First of all, study this snippet and get it. fibs defines itself in terms of itself lazily. We can get some lazy out of F# using sequences. Using FSI, here's how:

---

> let fibonacci = Seq.unfold (fun (x, y) -> Some(x, (y, x + y))) (0I,1I);;

val fibonacci : seq

---

> #time;;

--> Timing now on

---

> fibonacci |> Seq.nth 10000;;

Real: 00:00:00.027, CPU: 00:00:00.031, GC gen0: 0, gen1: 0, gen2: 0

val it : System.Numerics.BigInteger =

33644764876431783266621612005107543310302148460680063906564769974680081442166662368155595513633734025582065332680836159373734790483865268263040892463056431887354544369559827491606602099884183933864652731300088830269235673613135117579297437854413752130520504347701602264758318906527890855154366159582987279682987510631200575428783453215515103870818298969791613127856265033195487140214287532698187962046936097879900350962302291026368131493195275630227837628441540360584402572114334961180023091208287046088923962328835461505776583271252546093591128203925285393434620904245248929403901706233888991085841065183173360437470737908552631764325733993712871937587746897479926305837065742830161637408969178426378624212835258112820516370298089332099905707920064367426202389783111470054074998459250360633560933883831923386783056136435351892133279732908133732642652633989763922723407882928177953580570993691049175470808931841056146322338217465637321248226383092103297701648054726243842374862411453093812206564914032751086643394517512161526545361333111314042436854805106765843493523836959653428071768775328348234345557366719731392746273629108210679280784718035329131176778924659089938635459327894523777674406192240337638674004021330343297496902028328145933418826817683893072003634795623117103101291953169794607632737589253530772552375943788434504067715555779056450443016640119462580972216729758615026968443146952034614932291105970676243268515992834709891284706740862008587135016260312071903172086094081298321581077282076353186624611278245537208532365305775956430072517744315051539600905168603220349163222640885248852433158051534849622434848299380905070483482449327453732624567755879089187190803662058009594743150052402532709746995318770724376825907419939632265984147498193609285223945039707165443156421328157688908058783183404917434556270520223564846495196112460268313970975069382648706613264507665074611512677522748621598642530711298441182622661057163515069260029861704945425047491378115154139941550671256271197133252763631939606902895650288268608362241082050562430701794976171121233066073310059947366875

{IsEven = false; IsOne = false; IsPowerOfTwo = false; IsZero = false; Sign = 1;}

---

That's nice.

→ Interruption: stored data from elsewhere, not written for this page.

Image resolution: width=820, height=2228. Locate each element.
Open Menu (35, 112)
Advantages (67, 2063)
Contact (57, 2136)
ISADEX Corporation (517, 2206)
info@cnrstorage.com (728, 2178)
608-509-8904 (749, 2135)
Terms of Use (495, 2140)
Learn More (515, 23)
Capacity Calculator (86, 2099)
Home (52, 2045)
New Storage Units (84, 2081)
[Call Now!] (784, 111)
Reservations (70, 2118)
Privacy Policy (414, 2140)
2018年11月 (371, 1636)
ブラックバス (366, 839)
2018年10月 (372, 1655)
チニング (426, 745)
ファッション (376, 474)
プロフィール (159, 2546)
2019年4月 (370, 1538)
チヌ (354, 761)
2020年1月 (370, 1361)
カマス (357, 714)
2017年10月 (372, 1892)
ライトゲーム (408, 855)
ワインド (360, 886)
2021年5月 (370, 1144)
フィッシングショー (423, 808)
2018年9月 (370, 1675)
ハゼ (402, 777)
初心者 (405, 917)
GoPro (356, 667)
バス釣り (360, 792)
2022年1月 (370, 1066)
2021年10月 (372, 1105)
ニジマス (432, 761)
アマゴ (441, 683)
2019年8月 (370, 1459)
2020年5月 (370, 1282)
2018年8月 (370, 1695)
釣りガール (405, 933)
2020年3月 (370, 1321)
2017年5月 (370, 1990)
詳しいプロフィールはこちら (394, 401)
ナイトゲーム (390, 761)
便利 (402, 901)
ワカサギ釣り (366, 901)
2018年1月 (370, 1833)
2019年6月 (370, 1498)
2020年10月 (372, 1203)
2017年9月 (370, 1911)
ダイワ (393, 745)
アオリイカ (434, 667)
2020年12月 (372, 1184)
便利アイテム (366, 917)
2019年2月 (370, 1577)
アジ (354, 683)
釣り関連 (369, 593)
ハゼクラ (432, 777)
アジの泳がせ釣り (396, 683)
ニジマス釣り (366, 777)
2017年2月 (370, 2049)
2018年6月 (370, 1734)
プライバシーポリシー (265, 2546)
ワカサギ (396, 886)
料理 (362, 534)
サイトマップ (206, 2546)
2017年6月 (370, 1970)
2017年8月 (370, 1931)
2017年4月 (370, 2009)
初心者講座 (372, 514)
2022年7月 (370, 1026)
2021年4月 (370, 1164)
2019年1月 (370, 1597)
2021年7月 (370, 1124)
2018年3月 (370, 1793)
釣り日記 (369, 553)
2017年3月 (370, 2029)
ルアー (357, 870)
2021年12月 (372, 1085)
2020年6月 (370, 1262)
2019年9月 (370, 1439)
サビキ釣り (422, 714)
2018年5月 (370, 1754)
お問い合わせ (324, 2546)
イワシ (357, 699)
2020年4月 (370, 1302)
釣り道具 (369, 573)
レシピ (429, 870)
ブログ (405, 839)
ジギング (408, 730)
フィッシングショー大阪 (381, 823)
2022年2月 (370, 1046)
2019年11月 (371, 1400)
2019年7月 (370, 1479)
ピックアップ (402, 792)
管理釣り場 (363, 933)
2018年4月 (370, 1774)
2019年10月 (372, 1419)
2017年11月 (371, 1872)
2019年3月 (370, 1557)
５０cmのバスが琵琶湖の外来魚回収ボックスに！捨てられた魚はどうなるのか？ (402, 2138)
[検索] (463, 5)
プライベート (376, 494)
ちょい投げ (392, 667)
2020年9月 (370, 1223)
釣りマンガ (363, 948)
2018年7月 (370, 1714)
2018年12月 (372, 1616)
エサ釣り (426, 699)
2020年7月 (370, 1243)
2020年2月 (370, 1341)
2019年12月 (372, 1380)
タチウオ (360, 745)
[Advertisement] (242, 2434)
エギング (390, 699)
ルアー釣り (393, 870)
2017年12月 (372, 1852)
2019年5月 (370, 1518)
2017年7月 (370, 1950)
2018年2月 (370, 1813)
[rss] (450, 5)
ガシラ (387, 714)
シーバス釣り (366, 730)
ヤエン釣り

Even for my modest workstation. It's practical because we've defined something elegantly in one line that outperforms naive multi-line implementations. We've harnessed some practical concepts while we're at it. Currying (as demonstrated with the pipeline to Seq.nth), lazy evaluation (as demonstrated by Seq.unfold), and lambdas (the anonymous function given to Seq.unfold). We've also taken advantage of the "shape" of the Fibonacci sequence computation in not quite the same way as the Haskell version, but similar enough.